One of the most important principles of marketing is to know your audience inside and out—especially their emotions. Thinking from your audience’s perspective allows you to connect with their needs or desires. Once you accomplish that, you’ll be able to send them marketing collateral that they are more likely to open and connect with, leading to a more meaningful business relationship. It’ll be easier for you to select what to send them, narrowing your marketing approach to make you much more efficient. How do you figure out what means the most to your audience? Ask yourself these questions: 

  • What are your audience’s biggest financial concerns?
  • What are the top five questions they have about their financial future?
  • What are their most important financial goals?
  • What are they passionate about? 

When you have all this written down, you have a goldmine of information to help you better connect with your market—not as individuals, but as a group.

3) Record and Track

Use your CRM system to capture as much of this information as possible. This way, the data is at your fingertips and the information can be sorted to help communicate effectively with your audience. Once you have this information available at the prospect and client level, consider dividing subjects into groups based on the different criteria you’ve selected. At Commonwealth, a function within our Practice360°® platform—which is conveniently integrated with our CRM system—allows advisors to arrange both static and dynamic groups of individuals. Static groups are what you’d imagine—they don’t change unless you take action. Dynamic groups, on the other hand, will adjust automatically over time, even capturing new individuals as a data point changes (such as net worth or a portfolio holding). Additional features within the system allow for easy communication with these predefined groups.

 4) Reap the Benefits

Once your data has been gathered and sorted into target audiences or groups, you are ready to act based on what you know about these clients and prospects. 

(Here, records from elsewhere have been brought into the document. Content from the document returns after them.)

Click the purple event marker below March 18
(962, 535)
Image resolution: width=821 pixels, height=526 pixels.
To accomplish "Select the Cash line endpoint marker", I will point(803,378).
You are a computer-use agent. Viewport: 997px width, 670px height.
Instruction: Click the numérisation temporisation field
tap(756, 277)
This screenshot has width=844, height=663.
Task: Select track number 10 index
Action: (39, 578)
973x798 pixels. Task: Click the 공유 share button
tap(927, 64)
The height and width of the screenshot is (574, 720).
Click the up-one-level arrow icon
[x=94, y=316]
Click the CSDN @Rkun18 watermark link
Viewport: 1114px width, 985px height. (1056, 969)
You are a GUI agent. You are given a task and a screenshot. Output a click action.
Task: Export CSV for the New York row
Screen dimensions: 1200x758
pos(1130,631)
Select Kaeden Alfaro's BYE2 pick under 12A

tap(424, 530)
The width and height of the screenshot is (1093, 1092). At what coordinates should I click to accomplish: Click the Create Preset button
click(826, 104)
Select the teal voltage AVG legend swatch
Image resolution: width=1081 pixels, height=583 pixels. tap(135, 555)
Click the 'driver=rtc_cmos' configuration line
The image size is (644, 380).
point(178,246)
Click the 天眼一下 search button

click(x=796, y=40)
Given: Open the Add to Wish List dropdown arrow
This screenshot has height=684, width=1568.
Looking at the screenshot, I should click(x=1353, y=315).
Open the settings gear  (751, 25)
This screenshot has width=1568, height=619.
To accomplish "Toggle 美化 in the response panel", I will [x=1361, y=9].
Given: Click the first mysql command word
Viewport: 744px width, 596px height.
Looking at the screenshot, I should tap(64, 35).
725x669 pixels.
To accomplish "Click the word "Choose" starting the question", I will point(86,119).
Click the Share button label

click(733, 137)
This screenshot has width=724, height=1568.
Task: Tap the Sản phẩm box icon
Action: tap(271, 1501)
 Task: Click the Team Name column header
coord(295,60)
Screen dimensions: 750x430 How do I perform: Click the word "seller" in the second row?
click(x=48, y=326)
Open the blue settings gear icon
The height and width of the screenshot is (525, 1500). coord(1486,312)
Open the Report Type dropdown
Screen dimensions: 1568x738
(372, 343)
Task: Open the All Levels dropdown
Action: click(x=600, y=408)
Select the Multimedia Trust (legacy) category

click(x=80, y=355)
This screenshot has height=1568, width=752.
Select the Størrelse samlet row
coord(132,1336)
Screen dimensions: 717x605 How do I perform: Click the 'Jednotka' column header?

For example, perhaps you found that a significant number of your clients age 60 or older like to receive communications by e-mail and are interested in volunteer activities. If one of these clients supports a charity, you could donate in his or her name or send an e-mail inviting that client and others to join you at a fundraiser. 

Or, maybe another one of your target audiences is millennials in your city interested in experiential travel. You might decide to invite 10 of your millennial contacts to a culinary class with an exotic menu. If you don’t know what experiences your millennials are interested in, just ask—they will be happy to tell you. 

These practices will show you that you know more about your target audience than you realize. It’s time to develop and execute authentic marketing initiatives that will resonate with their interests or needs. Remember, it’s not a one-size-fits-all world, and narrowing your marketing scope can help you to become more efficient and productive when working to connect with clients and prospects. By defining your target market, learning more about their interests, and tailoring your deliverables based on your findings, you strengthen your existing relationships and open your firm to the opportunity for new client acquisition. 

What methods do you use when defining your target market? What helps you categorize your clients? Please share any tips and tricks below!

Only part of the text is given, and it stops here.